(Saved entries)
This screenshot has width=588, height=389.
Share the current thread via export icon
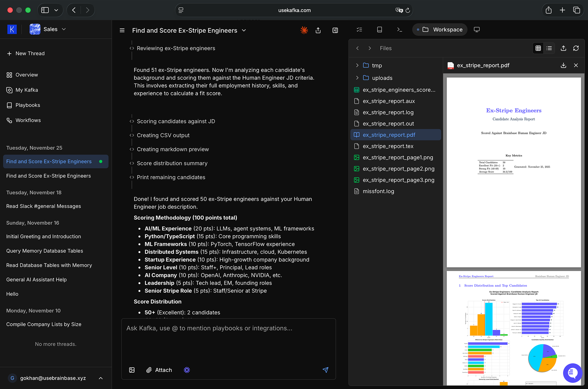318,30
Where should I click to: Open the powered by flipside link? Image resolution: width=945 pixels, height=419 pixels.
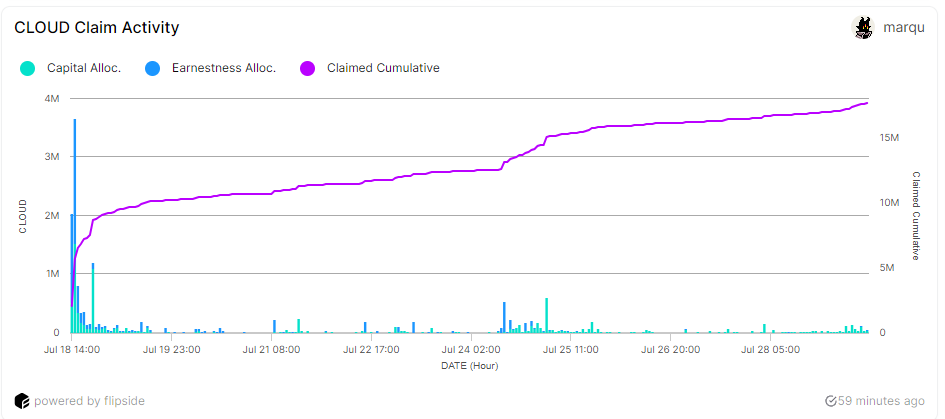pos(89,401)
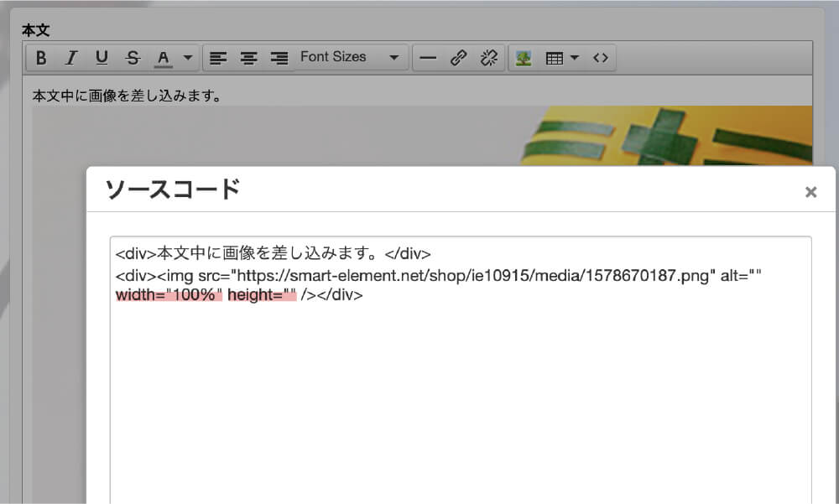This screenshot has width=839, height=504.
Task: Close the ソースコード dialog
Action: pyautogui.click(x=810, y=192)
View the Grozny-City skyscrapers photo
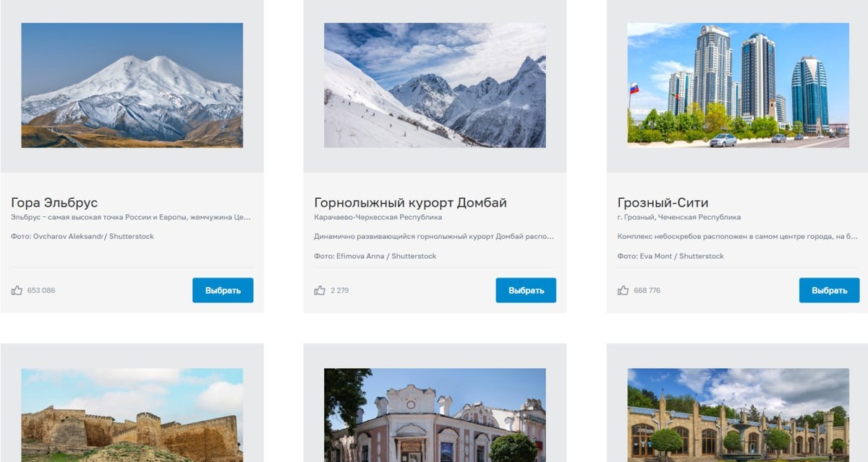This screenshot has height=462, width=868. (x=738, y=85)
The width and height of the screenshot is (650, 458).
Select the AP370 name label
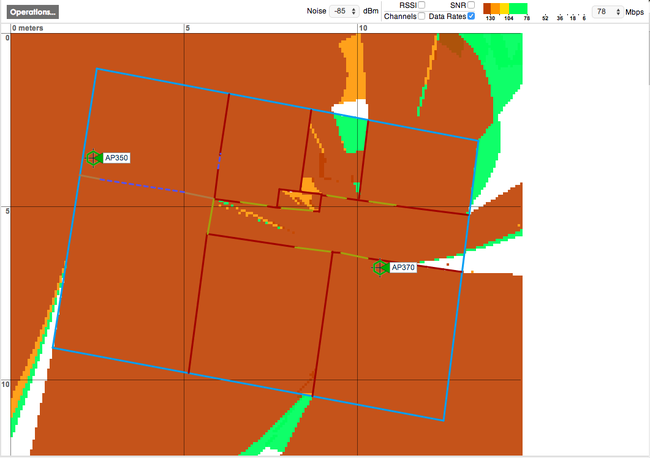pos(403,268)
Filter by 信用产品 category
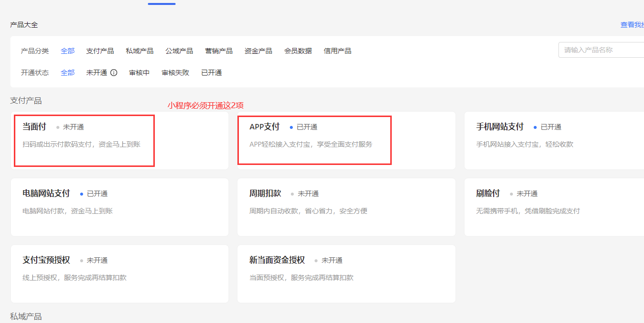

- _Task objective_:
Leave the images aside and transcribe all entries exactly.

- _Result_:
This screenshot has width=588, height=389.
Share the current thread via export icon
318,30
Where should I click to: Open the powered by flipside link? Image resolution: width=945 pixels, height=419 pixels.
pos(89,401)
This screenshot has width=839, height=504.
Task: Close the ソースコード dialog
Action: pyautogui.click(x=810, y=192)
View the Grozny-City skyscrapers photo
This screenshot has height=462, width=868. (x=738, y=85)
The width and height of the screenshot is (650, 458).
Select the AP370 name label
pos(403,268)
Filter by 信用产品 category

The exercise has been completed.